Le streaming, c'est du download ! Les lflux audio sont entrants !

130 Ko de traffic sortant, c'est le serveur de stream qui est chez toi

SIncèrement, j'y crois pas ....


t.

[carbone]

salut,

pour ipfmla, va voir sur :
http://forums.fr.ixus.net/viewtopic.php ... &start=105
le topic d'origine de cet addon de Fesch. Il marche apparemment pour la 1.04, mais il faut parfois faire une manip dans un fichier (cf topic).

[phaby]

carbone>merci, je l'avais trouvé en faisant une recherche mais pas eu le temps ni le courage de le lire entier

Le streaming, c'est du download ! Les lflux audio sont entrants !

130 Ko de traffic sortant, c'est le serveur de stream qui est chez toi

SIncèrement, j'y crois pas ....

Faut y croire ...... j'ai une camera de surveillance dans les locaux. Mon patron ne s'en ai jamais servi depuis l'exterieur mais il a du essayer sans m'en toucher un mot, faut que je lui demande ça !!
les heures correspondraient bien.

edit : c'est pas lui !!

où puis-je retrouver les connexions correspondant à ces horaires (celles qu'on visualise dans Etat>Connexions)

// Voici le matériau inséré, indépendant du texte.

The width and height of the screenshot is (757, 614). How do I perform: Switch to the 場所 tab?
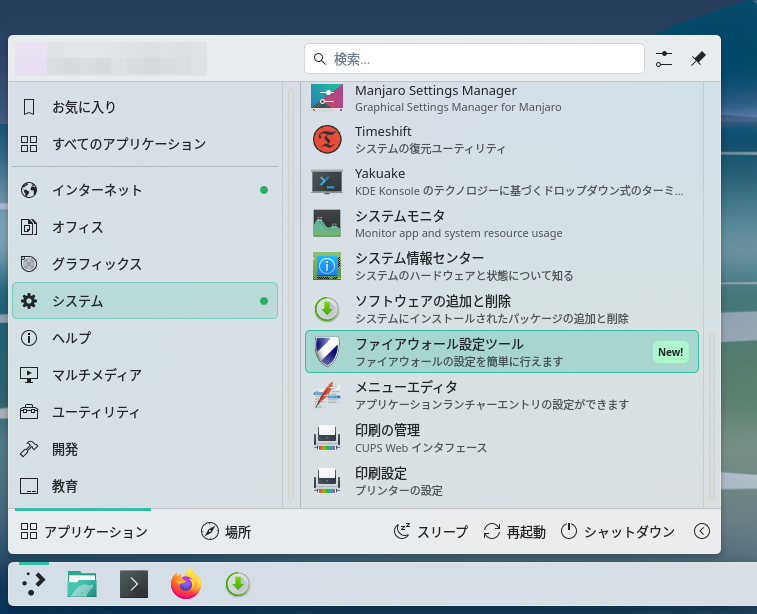(x=226, y=532)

ça c'est reproduit cette nuit de 22h30 à 0h30 - j'ai desactivé le transfert de port pour la camera on verra si ça se reproduit.

[Fesch]

Ai-je entendu quelqu'un dire IpfmLA?

Si t'as besoin d'une nouvelle fonctionnalité, laisse-moi savoir au plus vite car je suis en train de travailler sur la prochaine version qui va sortir sous peu...